** start AVAILABLE DATA **
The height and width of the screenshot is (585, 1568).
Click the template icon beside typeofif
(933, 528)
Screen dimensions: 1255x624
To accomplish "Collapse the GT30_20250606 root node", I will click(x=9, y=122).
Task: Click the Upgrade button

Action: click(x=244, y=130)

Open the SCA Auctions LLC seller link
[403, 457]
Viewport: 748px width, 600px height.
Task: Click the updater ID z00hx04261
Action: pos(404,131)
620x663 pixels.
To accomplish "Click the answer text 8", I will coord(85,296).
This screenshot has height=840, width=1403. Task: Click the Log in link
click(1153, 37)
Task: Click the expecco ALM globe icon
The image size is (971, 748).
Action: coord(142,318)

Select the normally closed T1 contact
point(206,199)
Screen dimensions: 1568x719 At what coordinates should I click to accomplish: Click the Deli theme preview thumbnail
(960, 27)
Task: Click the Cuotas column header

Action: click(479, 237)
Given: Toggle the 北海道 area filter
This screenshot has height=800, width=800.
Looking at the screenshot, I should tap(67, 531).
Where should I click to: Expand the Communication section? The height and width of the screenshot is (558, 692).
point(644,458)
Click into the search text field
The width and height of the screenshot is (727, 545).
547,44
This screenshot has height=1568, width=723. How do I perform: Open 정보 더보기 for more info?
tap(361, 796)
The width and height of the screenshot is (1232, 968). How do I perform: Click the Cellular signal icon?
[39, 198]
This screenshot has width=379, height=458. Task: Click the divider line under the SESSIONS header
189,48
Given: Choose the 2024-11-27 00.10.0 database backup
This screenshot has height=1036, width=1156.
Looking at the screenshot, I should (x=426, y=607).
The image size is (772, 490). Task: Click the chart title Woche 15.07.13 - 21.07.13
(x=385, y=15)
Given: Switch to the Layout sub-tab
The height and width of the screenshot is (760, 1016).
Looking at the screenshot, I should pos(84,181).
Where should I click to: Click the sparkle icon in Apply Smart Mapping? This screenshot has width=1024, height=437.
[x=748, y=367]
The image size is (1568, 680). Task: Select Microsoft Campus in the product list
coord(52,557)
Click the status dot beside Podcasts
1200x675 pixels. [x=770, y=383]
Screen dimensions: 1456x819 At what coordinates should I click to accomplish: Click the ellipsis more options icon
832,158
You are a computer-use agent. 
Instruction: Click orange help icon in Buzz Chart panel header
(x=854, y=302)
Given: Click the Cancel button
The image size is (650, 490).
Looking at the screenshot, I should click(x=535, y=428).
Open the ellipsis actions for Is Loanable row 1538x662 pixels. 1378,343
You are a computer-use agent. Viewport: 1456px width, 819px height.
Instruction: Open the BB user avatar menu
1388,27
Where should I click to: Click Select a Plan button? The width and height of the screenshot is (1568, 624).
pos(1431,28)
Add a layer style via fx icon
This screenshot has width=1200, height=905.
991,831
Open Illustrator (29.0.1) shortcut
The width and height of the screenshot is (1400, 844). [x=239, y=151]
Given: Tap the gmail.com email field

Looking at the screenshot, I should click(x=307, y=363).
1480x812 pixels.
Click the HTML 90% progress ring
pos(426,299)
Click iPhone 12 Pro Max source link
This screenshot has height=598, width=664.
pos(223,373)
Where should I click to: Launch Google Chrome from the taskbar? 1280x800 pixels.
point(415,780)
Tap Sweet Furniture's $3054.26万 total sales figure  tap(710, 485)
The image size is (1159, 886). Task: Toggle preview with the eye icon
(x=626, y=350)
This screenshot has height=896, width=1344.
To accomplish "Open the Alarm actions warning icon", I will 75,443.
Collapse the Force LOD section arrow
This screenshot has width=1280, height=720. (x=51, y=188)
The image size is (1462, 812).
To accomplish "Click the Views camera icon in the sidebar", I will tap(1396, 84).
** end AVAILABLE DATA **
■ GOAL OF THE EXERCISE
Set down the records again word for word, from the line containing "Tap Sweet Furniture's" through the end of the records.

■ RESPONSE TO THE TASK
Tap Sweet Furniture's $3054.26万 total sales figure  tap(710, 485)
The image size is (1159, 886). Task: Toggle preview with the eye icon
(x=626, y=350)
This screenshot has height=896, width=1344.
To accomplish "Open the Alarm actions warning icon", I will 75,443.
Collapse the Force LOD section arrow
This screenshot has width=1280, height=720. (x=51, y=188)
The image size is (1462, 812).
To accomplish "Click the Views camera icon in the sidebar", I will tap(1396, 84).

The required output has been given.